→ YOUR ASSIGNMENT: Return exactly the lines from the "At what coordinates" line through the last line of the entries below. Include no pictures.

**********

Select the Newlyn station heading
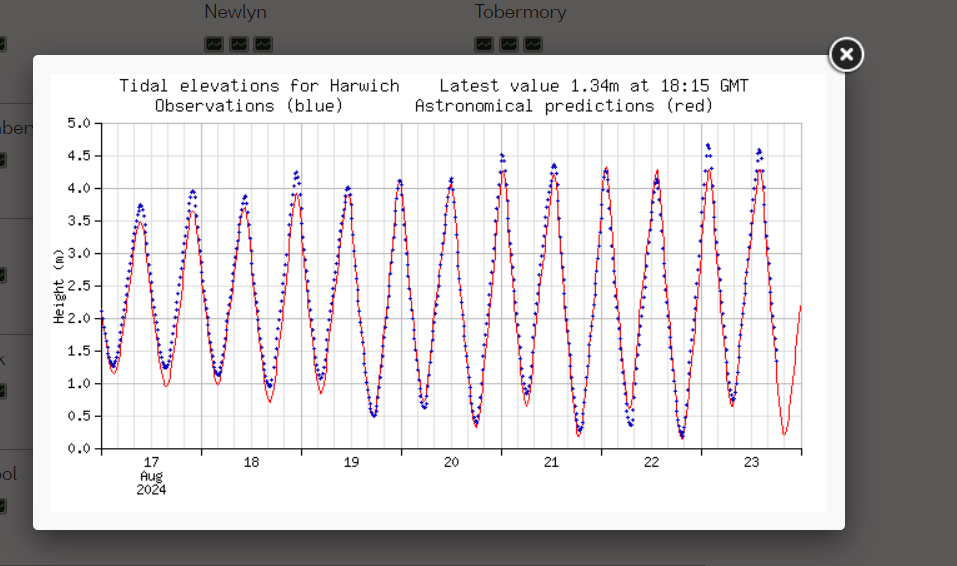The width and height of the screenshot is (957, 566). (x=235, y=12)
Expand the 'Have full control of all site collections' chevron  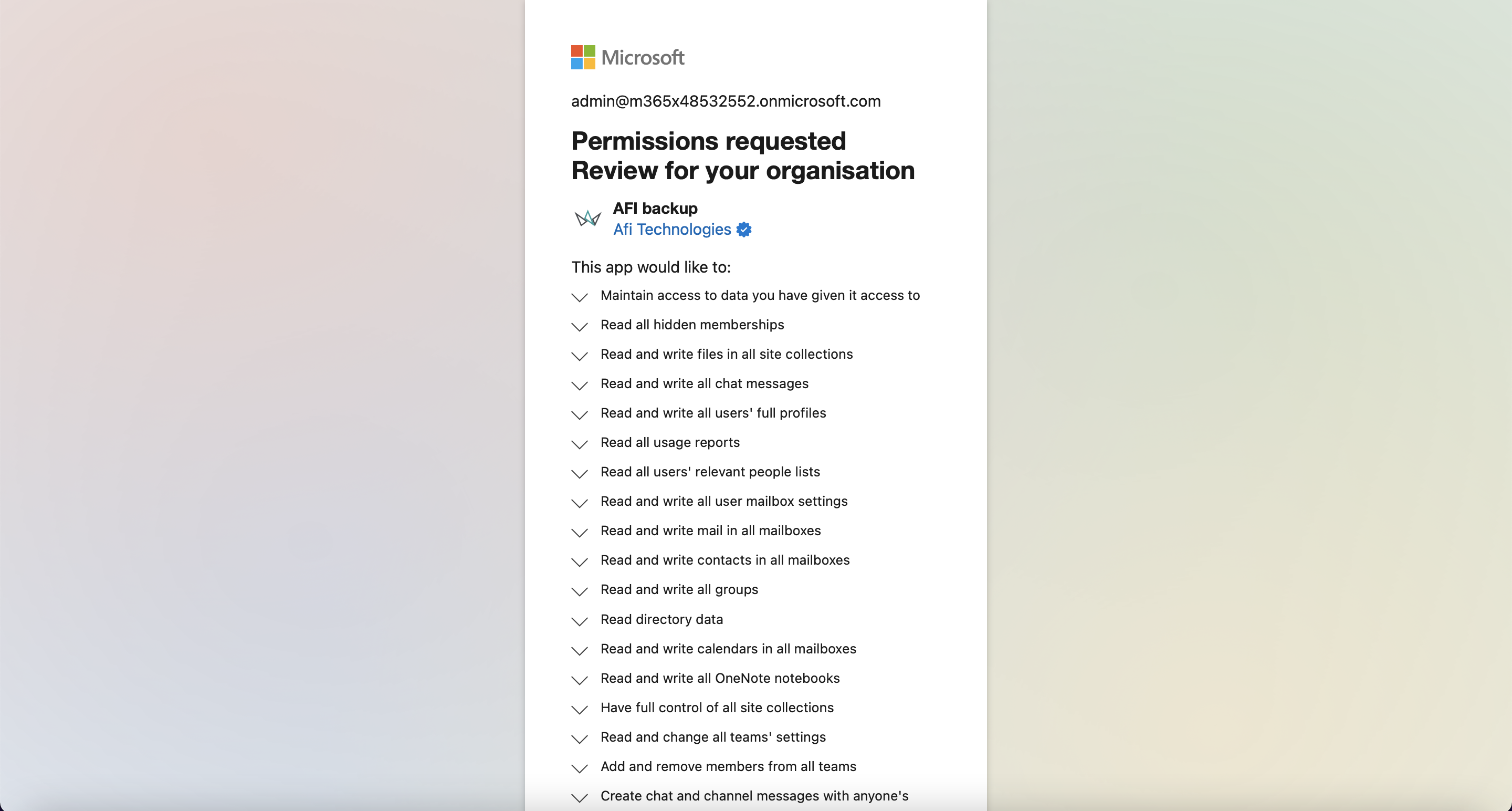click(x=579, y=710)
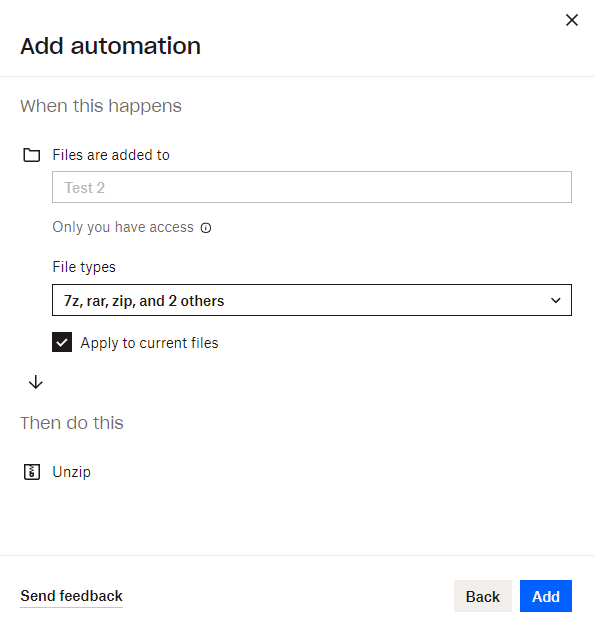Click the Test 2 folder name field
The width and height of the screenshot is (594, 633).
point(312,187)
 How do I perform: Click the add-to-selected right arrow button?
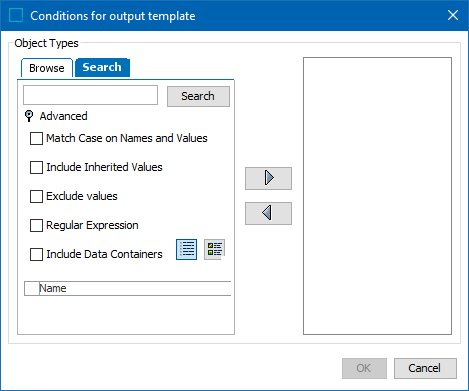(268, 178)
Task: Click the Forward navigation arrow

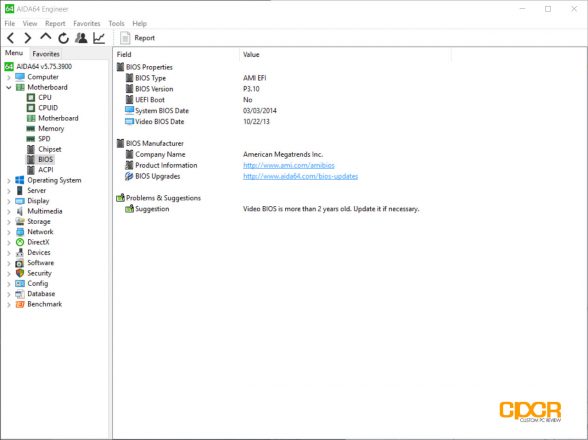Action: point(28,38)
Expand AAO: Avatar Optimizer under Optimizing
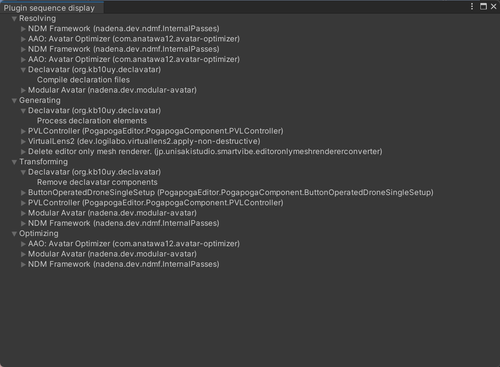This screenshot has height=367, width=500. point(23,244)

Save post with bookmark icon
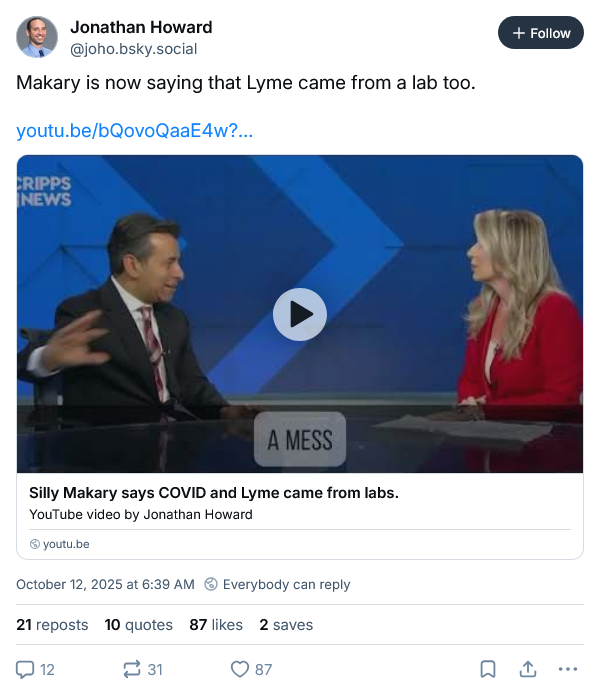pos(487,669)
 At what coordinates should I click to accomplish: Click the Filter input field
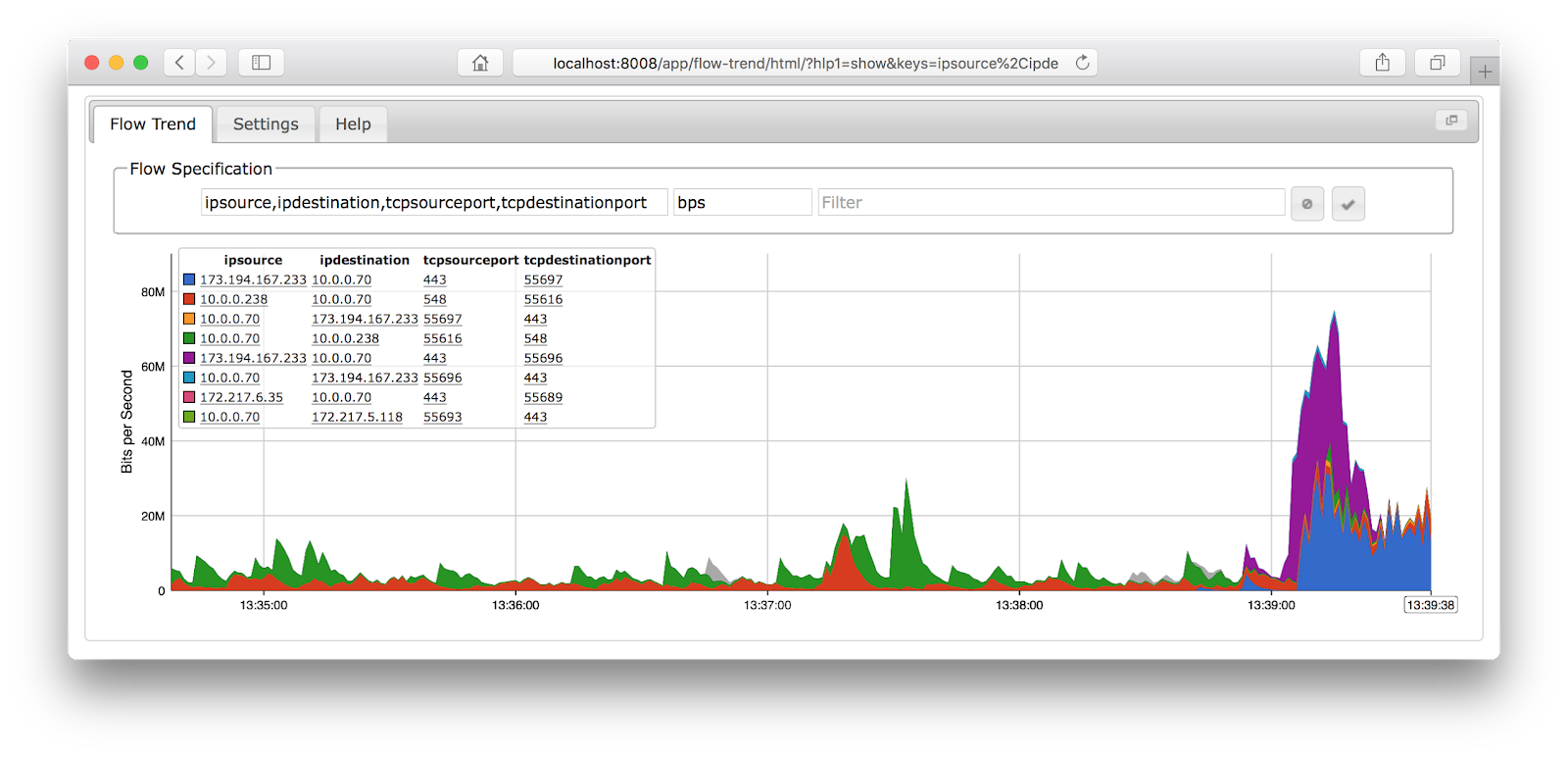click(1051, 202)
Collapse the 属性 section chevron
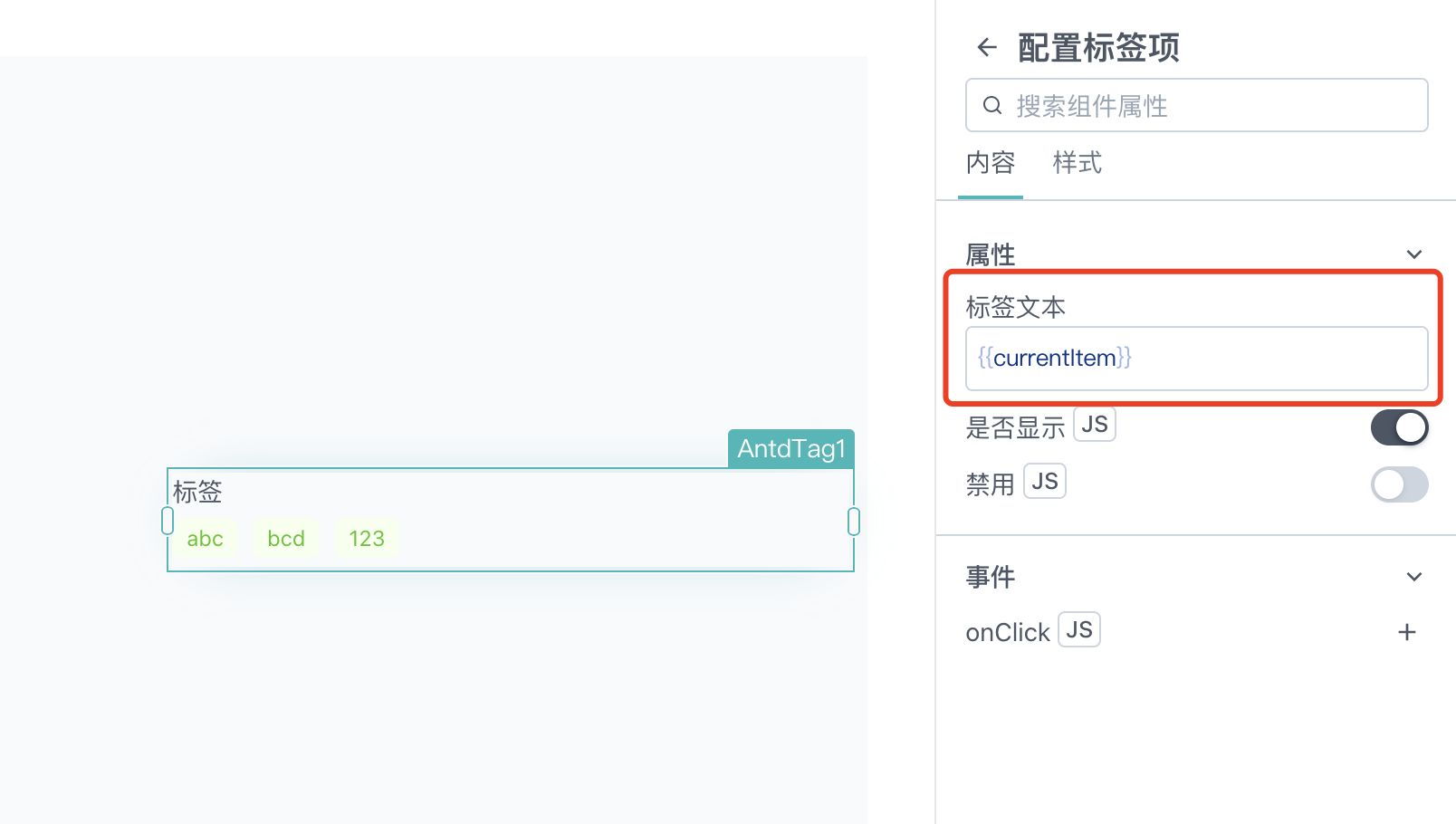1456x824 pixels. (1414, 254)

**********

→ OUTPUT FOR THIS TASK:
 At what coordinates should I click to accomplish: Click the Filter input field
click(1051, 202)
Collapse the 属性 section chevron
1456x824 pixels. (1414, 254)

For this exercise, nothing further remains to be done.